Однако именно так и получилось. Он впитал марксистскую доктрину, как высохшее поле впитывает дождь. Она освежила каждый закоулок его души. Ибо освободила от трех великих страхов: страха перед отцом, страха перед сверхъестественным и страха перед богатыми. Кроме того, она обуздала три ненависти, порожденные этими страхами, и убедила, что они правильны и справедливы - не тайные шрамы отщепенца, а почетные символы братства. Отправив его воевать с правительством, она превратила его отца в гидру и дала ему меч для каждой ее шеи.
Прежнюю жизнь он помнил ясно, но теперь она для него ничего не значила - словно случилась с кем-то другим. Так помнит, наверное, о прежнем воплощении человек, почему-то не отведавший эликсир забвения Матушки Мэн.
Лин, который даже ради себя не мог проработать на одном месте несколько месяцев, вдруг понял, что готов работать всю жизнь ради Нового Китая - ради восхода Красной Звезды. У него открылись большие способности к учению - неожиданно для него самого. Он глотал книги и лекции с ненасытной жадностью и довольно скоро сам стал сносно читать лекции.
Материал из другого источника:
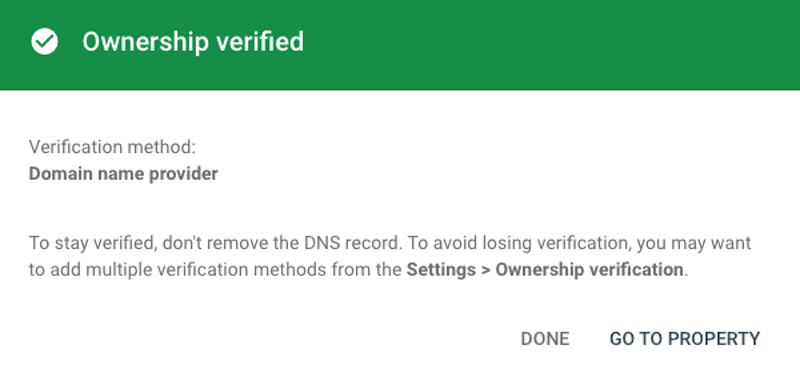
Task: Click the "Verification method:" label
Action: pos(112,147)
Но обратил он на себя внимание не столько книжной ученостью, сколько исключительным мастерством, которого достиг в пинг-понге: командование красных помешалось на этой игре.
2
Всю зиму они провели в осажденном Цзинганшане, и Ао Лин снова отведал супа из коры. Но весной 1929 года Красная Армия прорвала кольцо окружения и двинулась по южной Цзянси, перемежая бои с пропагандой. В одной из вылазок патруль, которым командовал Ао Лин, отбился от армии, а потом и сам Ао Лин отбился от патруля. Он вдруг очутился один.
Подействовало это на него мгновенно и страшно: он почувствовал, что съеживается, уменьшается. Всю эту зиму он был не личностью, а частью большого братства - все они были членами одного тела. А теперь он остался один. Не командир патруля, двигавшегося согласно правилам военного искусства по западной системе дефиле, а одинокий человек, повредивший палец на ноге и ковылявший неизвестно куда по каменистой крутой тропе. За еловым леском показался маленький даосский храм, на стенах которого пылали громадные антикоммунистические лозунги. Перед дверью сидел настоятель и играл на цитре.
В горах Ао Лин полгода наслаждался духовной жизнью, растворенностью в среде единоверцев. А сейчас иллюзия Красной Пыли вновь овладела им: видимый мир снова существовал. Вновь открылась его чувствам знакомая страна: скалы, опушенные деревьями, узкие зеленые долины. Дымки над серыми деревнями. Уютные черно-белые домики - дерево и штукатурка - под кудрявыми карнизами. Мычание рыжеватых коров. Несчастный ослик с грузом, подвешенным к хвосту: чтобы не мог поднять его, а потому закричать.
Красная Армия была неведомо где; здесь она точно не проходила. Позже он где-нибудь сумеет к ней присоединиться, а пока что первой задачей для него, коммуниста и дезертира правительственной армии, было убраться из провинции Хунань.
Словно угадав мысли пришельца, настоятель положил цитру на землю и безмятежно произнес:
- Если на тропе поджидает тигр, глупо оставаться там и щекотать ему ноздри соломинкой.
- Я отворил мой слух, Бессмертный, и слушаю с почтением, - отозвался Ао Лин, на минуту забыв свой антиклерикализм.
Солнце показало ему, где юг, и ровной трусцой, несмотря на сбитый палец, он устремился к границе Гуандуна. Через пять дней он вышел на обрыв, откуда открывался вид на реку Бэй, окаймленную лесистыми скалами. Там, никем не узнанный, он сел в лодку, плывшую в Кантон.